I am using full disc encryption on my portable computer (running Ubuntu). The setup requires me to enter a password during the boot sequence to access fully encrypted hard drive. There is no additional encryption of my home directory or even a login for X session required (I'm the only user).
When I move around with my computer, I usually do not turn it off completely, only suspend it. This operation starts a screen lock on the X session before the PC is suspended. There are other text consoles available that do require login with my username and password (but no SSH server).

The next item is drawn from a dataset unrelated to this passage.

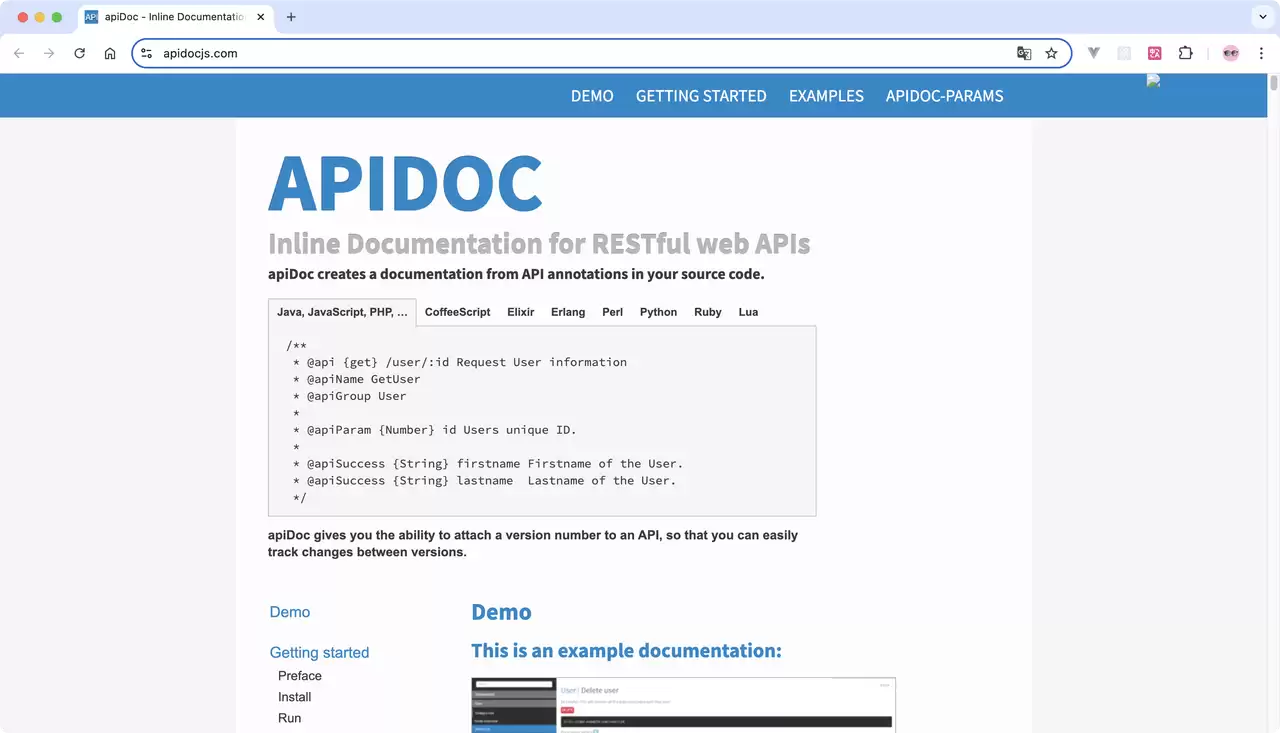
Task: Open the translate page icon in address bar
Action: [1024, 53]
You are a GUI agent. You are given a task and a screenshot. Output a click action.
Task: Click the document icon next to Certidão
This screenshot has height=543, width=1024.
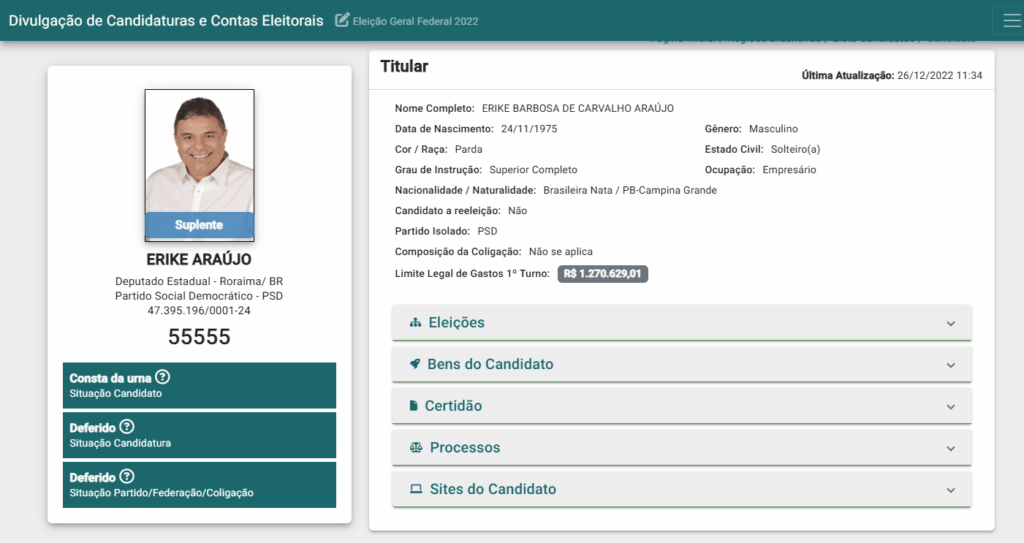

I've seen people (usually with setup that encrypts only their home directory) that wipe the disc encryption key from memory when the screen is locked. I find this solution quite drastic, since sometimes I want to leave some programs running on the background that need access to the disc or my home directory (e.g. a file downloading in a browser while I go for a lunch and lock my screen).
In case my PC would be stolen, is there a way an attacker would be able to gain access to the files on my computer without my password? Generally, the screen locking is frowned upon as a weak security measure because "it's just a screen lock", yet I failed to come up with any reasonable scenario how a potential thief would be able to gain access to my data if he would steal my suspended computer with a locked screen. He doesn't have any way to control my computer without my login password and any attempt to power it off and look at the hard drive directly would leave him with encrypted drive inaccessible without my disc encryption password.
Can anyone point out any weakness in this setup, and if you do, how to make it secure?